:: Exercise tasks ::
• 1. Output the stretch of the running blog entry from "The July 2008" through "do with imagery.", reproducing it word for word.
• 2. Go on with the running blog entry from the point at which it stops.

:: Source extract ::
* * * * * * *

Thursday, June 05, 2008

Can You Read My Mind?

Yesterday I was pretty worn out. I think the big marathon weekend finally caught up with me, plus I caught a little cold. Sheesh. First food poisoning (the stomach issue on Monday), then a very runny nose and sore throat. I'm not even close to TOTM, but I was pretty emotional yesterday. The marathon website posted video footage of everyone running through the finish line, and I found my husband running through and several of our friends. I don't know why, but I got all choked up about it, I guess because I'm really happy for them, and partially because it couldn't be me at that point. I was sort of feeling sorry for myself that it wasn't me running through the finish, and a little bit angry about the injury. I was OK with everything until I saw that footage yesterday. I guess I can chalk it up to being exhausted because I even got misty over TV commercials... Today is much better.

The July 2008 issue of Runner's World Magazine came in the mail today, and that particular issue was as if it were just for me. Not only was there a great cover shot of former pro volleyball player Evan Hook, there was an article about "natural remedies for common aches and pains," by Betsy Noxon. The section of the article that really caught my eye had to do with imagery.

* * * * * * *

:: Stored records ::

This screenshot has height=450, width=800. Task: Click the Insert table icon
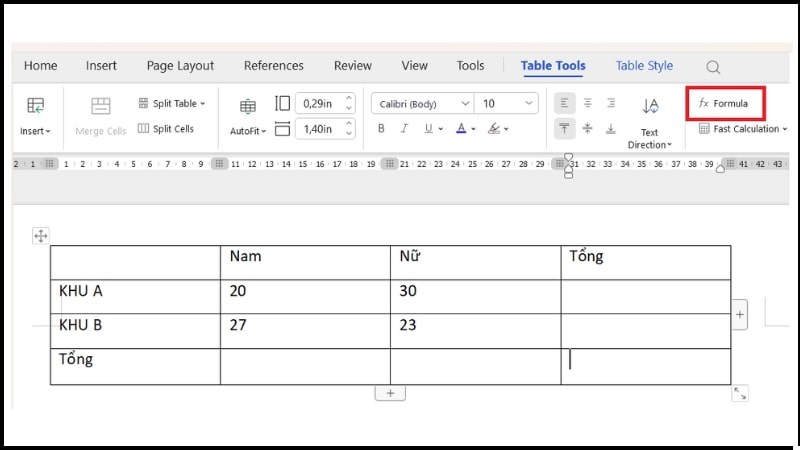(x=35, y=106)
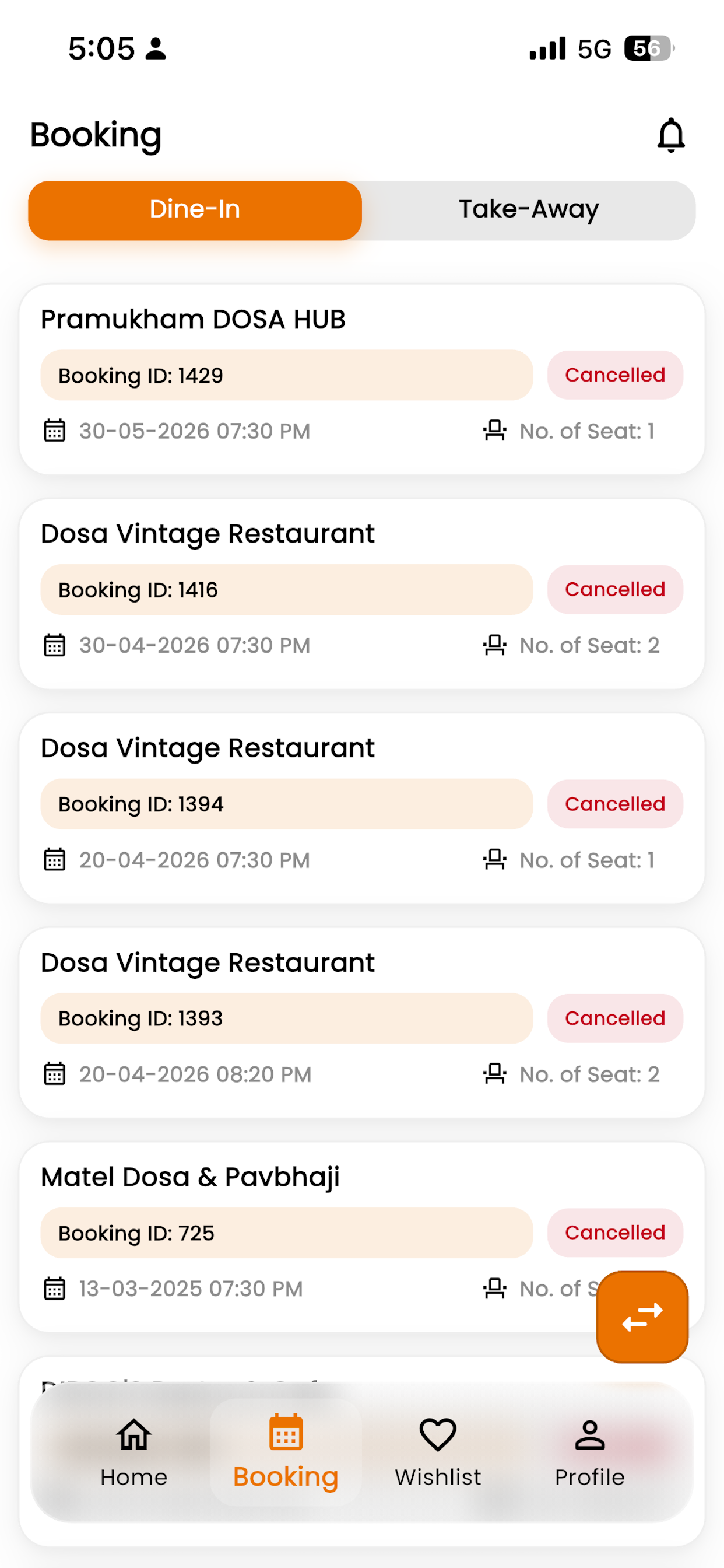
Task: Tap calendar icon beside 20-04-2026 08:20 PM
Action: point(55,1074)
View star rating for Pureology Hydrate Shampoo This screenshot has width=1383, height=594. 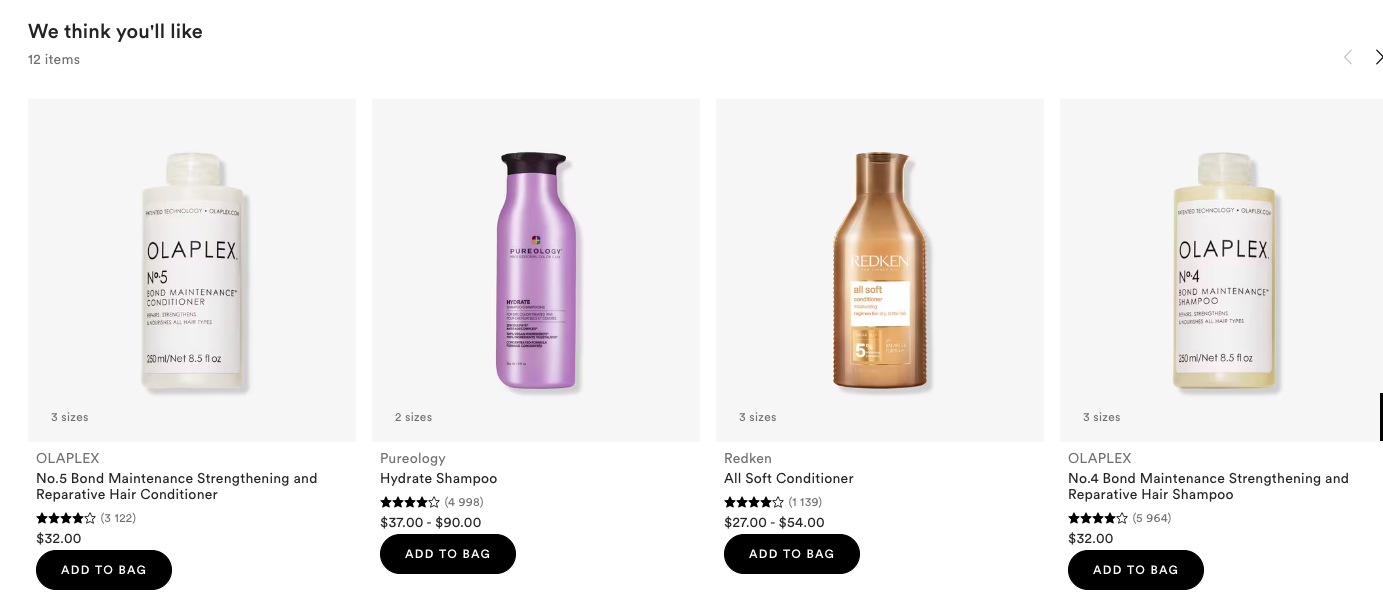coord(410,502)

* * * * * * *

:: Answers to the exercises ::
• 1.
The July 2008 issue of Runner's World Magazine came in the mail today, and that particular issue was as if it were just for me. Not only was there a great cover shot of former pro volleyball player Evan Hook, there was an article about "natural remedies for common aches and pains," by Betsy Noxon. The section of the article that really caught my eye had to do with imagery.

• 2.
"The PROMISE: By visualizing a positive scene, you calm your mind -- and your body. 'When your mind is relaxed, your muscles hold less tension, which means you're less likely to feel pain,' says Jefrey Greeson, PhD., psychologist with Duke Integrative Medicine Clinic at Duke University Medical Center. 'Imagery can also help healing since stress increases levels of cortisol, which can slow injury repair.'

THE SCIENCE: Research published in the
Journal of Sports Sciences indicates that when athletes pictured themselves as healthy or imagined themselves dealing with pain, they enhanced their recovery rate. Another study offers evidence that positive thinking can speed blister healing.

WHO SHOULD TRY IT: Some studies have had participants picture broken bones being glued together, torn muscle fibers reattaching, or cells regenerating. Visualization can also help you deal with temporary discomfort -- like the final mile of a race. Imagine the pain leaving your body when you exhale or picture yourself smiling at the finish line."

I guess imagery all boils down to the power of positive thinking, which is what I've been trying to do since I ended up in the ER, almost three weeks go. I never thought of the image of the bone healing and being stronger. I suppose it's worth a try. I'm trying NOT to take the prescription pain medications, since they mess with my sleep patterns, and have been taking regular Tylenol instead, per the doctor's instructions, and I hope I won't be needing the Tylenol much longer, either. I'm really hoping to put mind over matter to RELAX and HEAL. The article also discussed acupuncture, sports massage, herbal remedies, and chiropractic treatment.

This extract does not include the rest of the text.